Update the material from the line with "Where should I" up to and including the line with "click(x=203, y=16)" by replacing "heading" with "title" and changing nothing else. Give back only those lines, leaving the pictures out.

◆ **RECORD LIST**:
——
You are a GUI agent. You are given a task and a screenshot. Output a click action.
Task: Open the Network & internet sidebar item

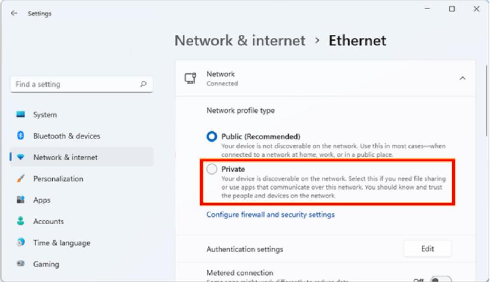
——
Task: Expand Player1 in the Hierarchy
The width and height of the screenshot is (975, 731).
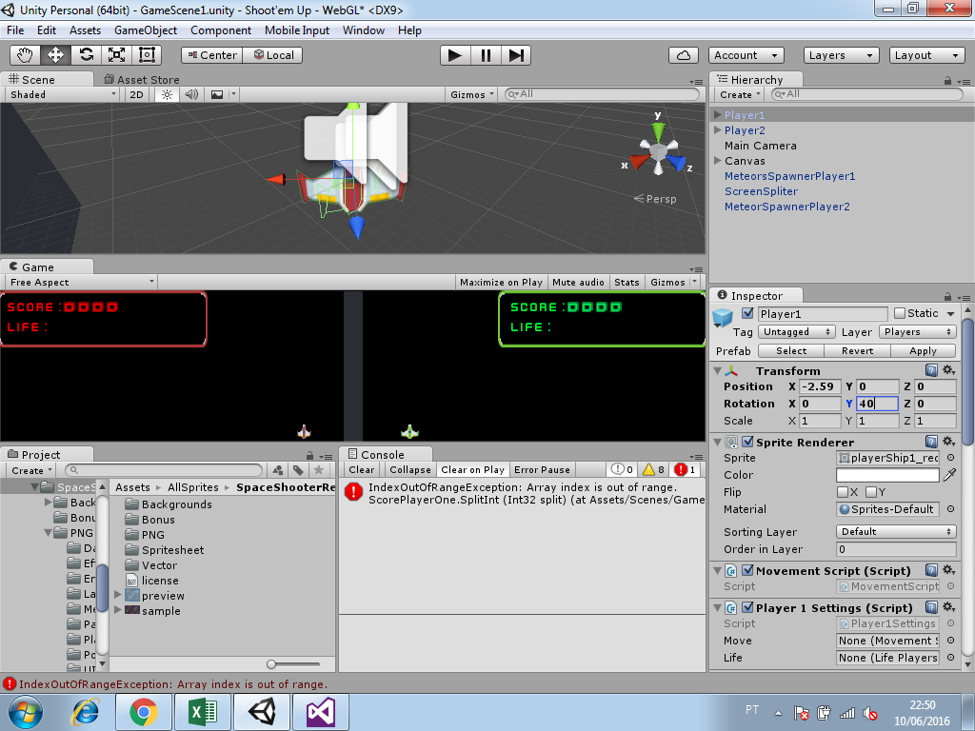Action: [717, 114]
——
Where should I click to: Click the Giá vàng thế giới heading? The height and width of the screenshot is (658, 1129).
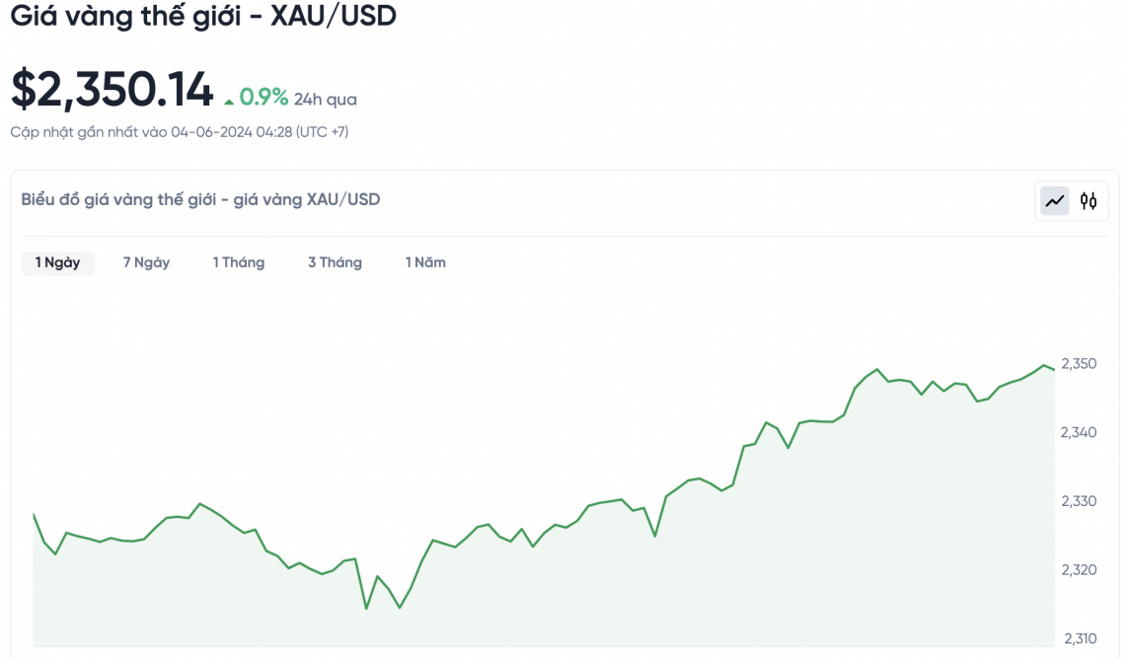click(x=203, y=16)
——
◆ **TASK ANSWER**:
Where should I click to: Click the Giá vàng thế giới title? The height and width of the screenshot is (658, 1129).
click(x=203, y=16)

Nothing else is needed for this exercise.